Probation and Parole--probation revocation-_improperly allowing victim to give opinion

    The trial court erred in a probation revocation case by allowing the victim to give his opinion as to whether defendant's probation should be revoked, because: (1) the trial court did not exercise its discretion in revoking defendant's probation, but instead allowed the victim to determine whether defendant's probation should be revoked; and (2) defendant is entitled to have and receive such punishment for his offenses as the judge may impose and as the law allows.

    Appeal by defendant from judgment entered 3 November 2003 by Judge James Floyd Ammons, Jr. in Cumberland County Superior Court.

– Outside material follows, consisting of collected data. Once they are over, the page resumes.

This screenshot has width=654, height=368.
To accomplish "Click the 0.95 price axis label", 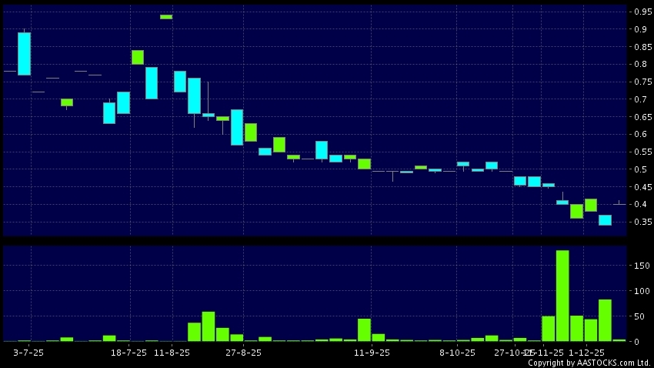I will pos(642,12).
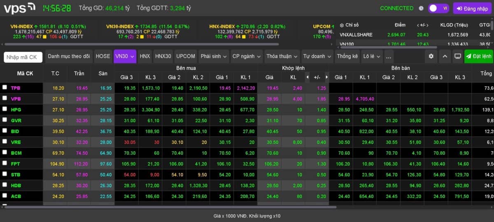Click the monitor display icon
Screen dimensions: 494x222
pyautogui.click(x=457, y=56)
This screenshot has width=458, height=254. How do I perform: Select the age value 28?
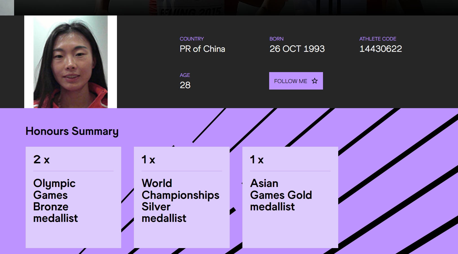(185, 85)
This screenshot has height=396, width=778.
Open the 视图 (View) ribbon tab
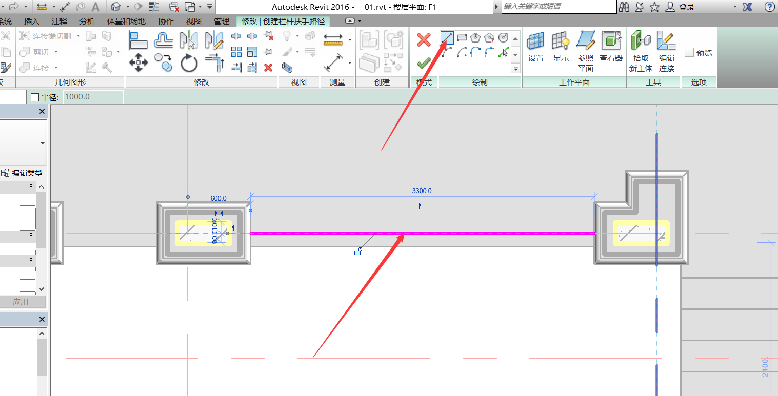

Heard in the Court of Appeals 10 January 2005.

    Attorney General Roy Cooper, by Assistant Attorney General Stacey A. Phipps, for the State.

    Appellate Defender Staples S. Hughes, by Assistant Appellate Defender Kelly D. Miller, for defendant-appellant.

    CALABRIA, Judge.

    Keith Wayne Arnold (“defendant”) appeals from a judgment revoking his probation and activating two consecutive sentences of ten to twelve months in the North Carolina Department of Correction. On appeal, defendant takes issue with the trial court allowing the victim in this case to give his opinion as to whether defendant's probation should be revoked. After a review of the record, we reverse and remand for further proceedings.
    Defendant pled guilty to two counts of obtaining property by false pretenses after duping Shelby Tart (the “victim”) into purchasing two mobile homes that were subject to financing lienstotaling $22,750. The trial court ordered that defendant pay $22,750 in restitution to satisfy the financing liens of the mobile homes bought by the victim. Initially, the trial court continued judgment until 5 June 2003, contingent upon defendant paying the first installment of $8,000 by that date. When defendant paid the first installment as ordered, the trial court entered judgment on 5 June 2003 suspending defendant's sentences and placing him on supervised probation for thirty-six months. In addition to the regular terms and conditions of probation, defendant was ordered to pay the balance of the restitution due to his victim within 240 days from the entry of judgment.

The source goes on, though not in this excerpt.